Because coercive effects never can be proven with certainty, the issue becomes whether the instruction had "a substantial propensity for prying individual jurors from beliefs they honestly have." Thomas, 449 F.2d at 1182. Here, the judge preceded his "invitation to dialogue" with his observation that the jury had been deliberating for a longer period of time than it had taken to hear the evidence. The jurors could have taken the remark as a rebuke for engaging in excessively drawn out deliberations. In addition, the judge had entered the jury room on two separate occasions without counsel or a court reporter present, and those visits formed the basis for the judge's belief regarding the jury's confusion. See United States v. U.S. Gypsum Co., 438 U.S. 422, 462, 98 S. Ct. 2864, 57 L. Ed. 2d 854 (1978) (recognizing the "hazards of ex parte communication with a deliberating jury"). We add to this the fact that the jury returned a verdict shortly after receiving the Council for Court Excellence instruction, which increases the likelihood of coercion. See Berroa, 46 F.3d at 1198. On balance, the events surrounding the court's delivery of the nonstandard instruction suggest a substantial propensity for coercive effect.

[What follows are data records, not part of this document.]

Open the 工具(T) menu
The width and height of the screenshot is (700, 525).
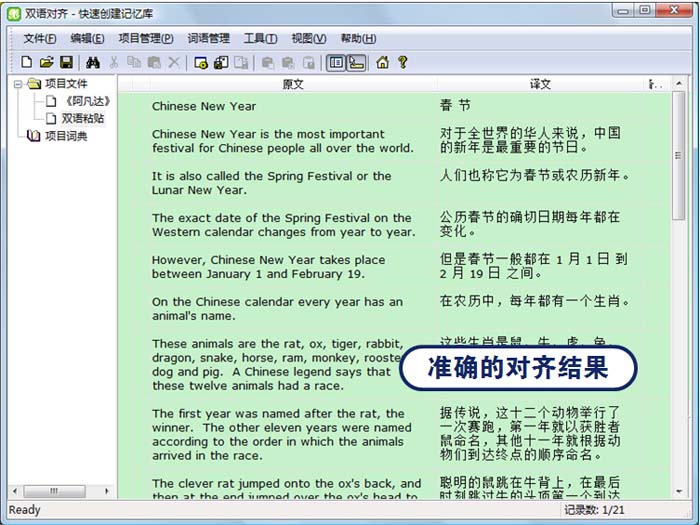[260, 38]
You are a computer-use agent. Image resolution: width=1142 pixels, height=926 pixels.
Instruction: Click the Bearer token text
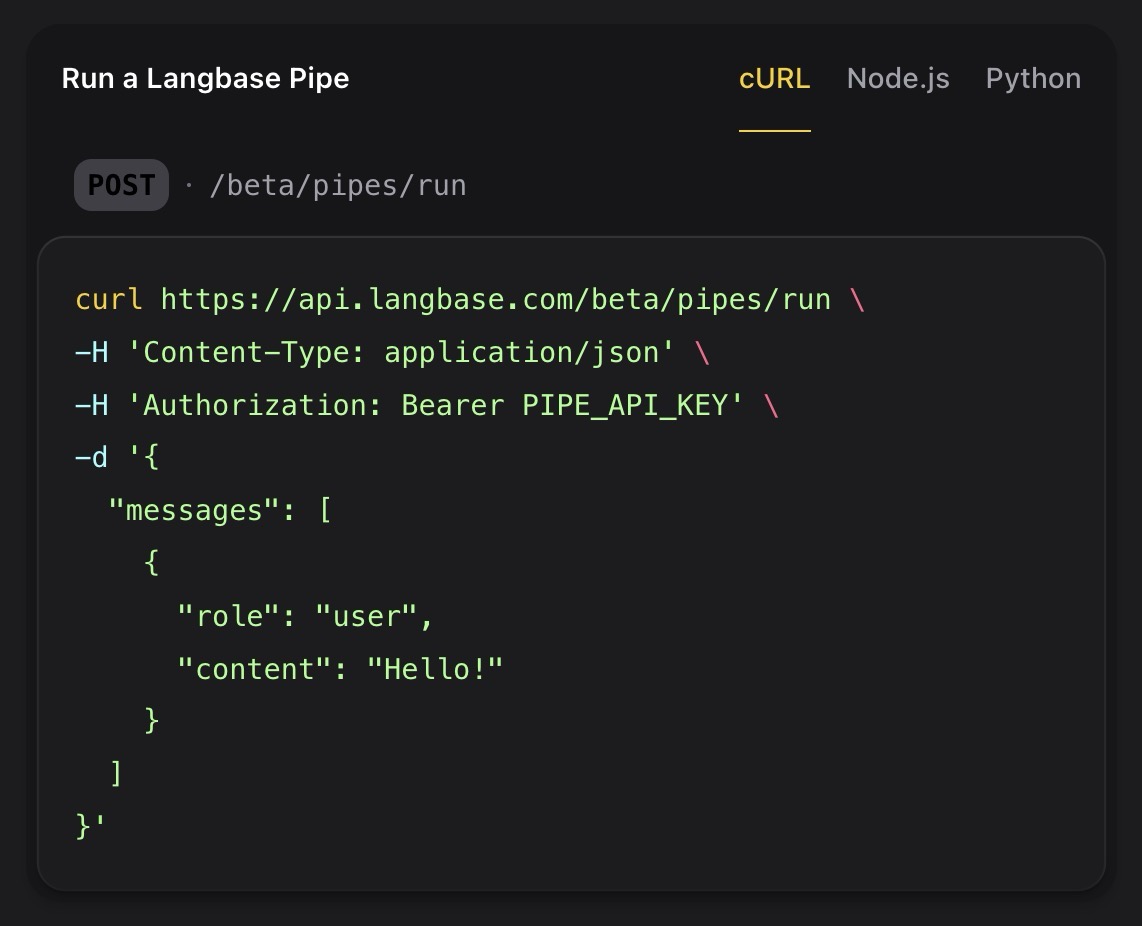(x=455, y=404)
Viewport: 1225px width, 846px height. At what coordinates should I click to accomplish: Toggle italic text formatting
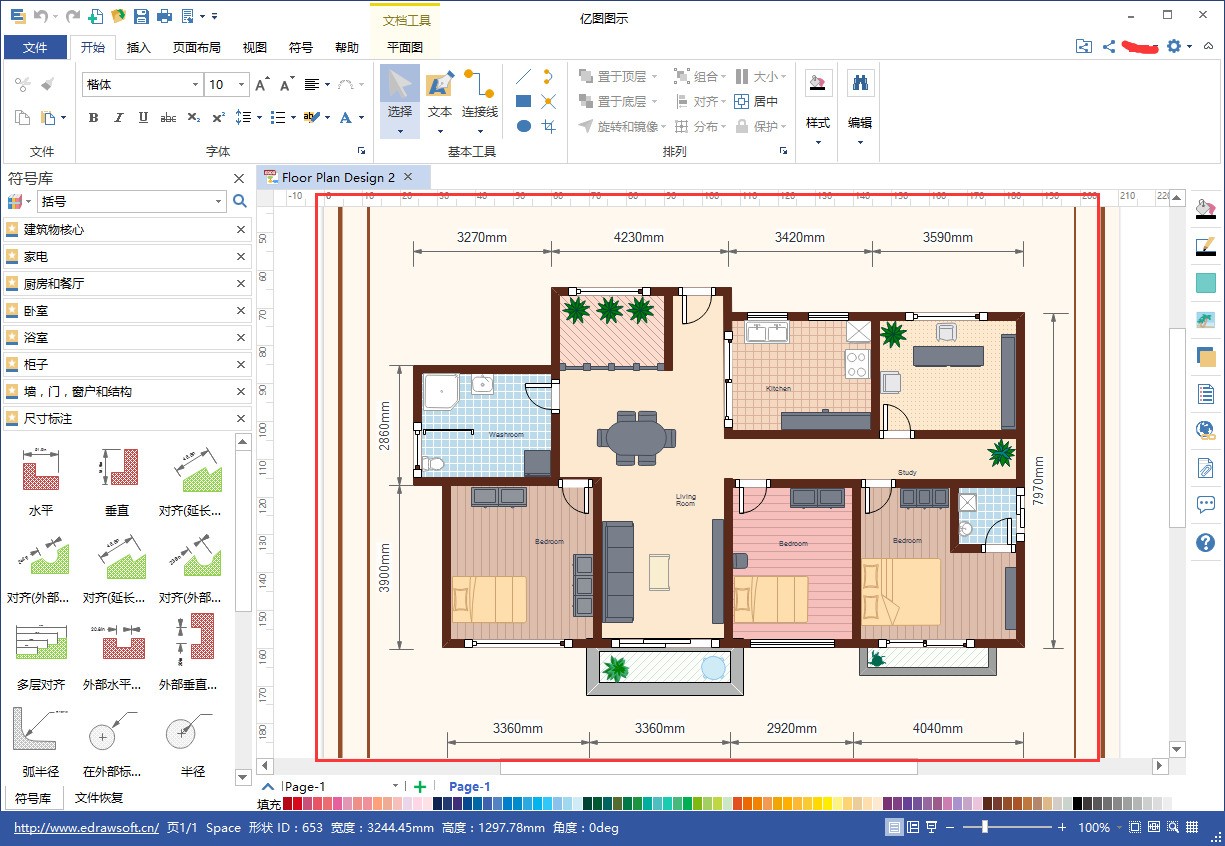[x=119, y=118]
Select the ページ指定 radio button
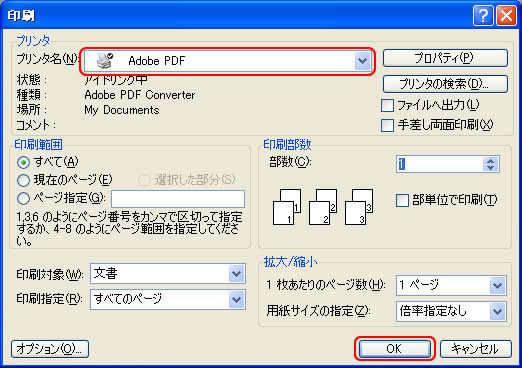Viewport: 522px width, 368px height. pos(23,199)
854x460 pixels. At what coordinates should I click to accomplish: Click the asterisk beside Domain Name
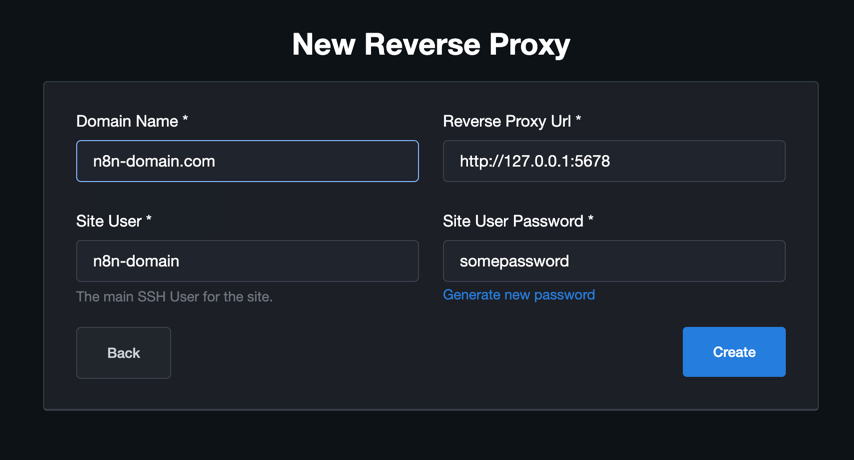point(185,119)
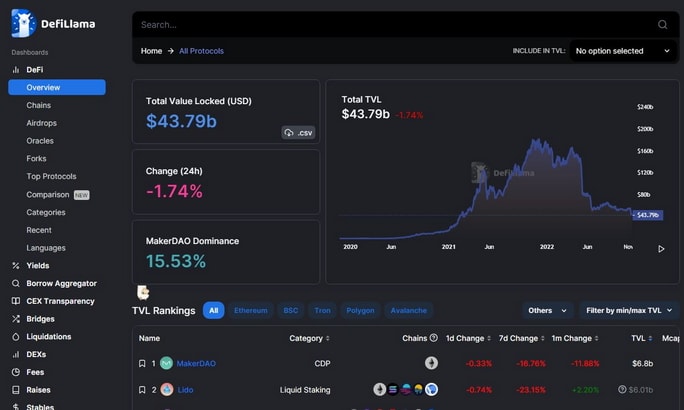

Because there is "no way to know" what transpired in the jury room following the charge, the government cannot meet its burden of proving the error harmless. Ayeni, 374 F.3d at 1317.
In short, by departing from the instruction approved in Thomas, the court acted in a presumptively coercive manner. The government has not rebutted this presumption. See Spann, 997 F.2d at 1516. We therefore reverse Yarborough's conviction and remand for a new trial.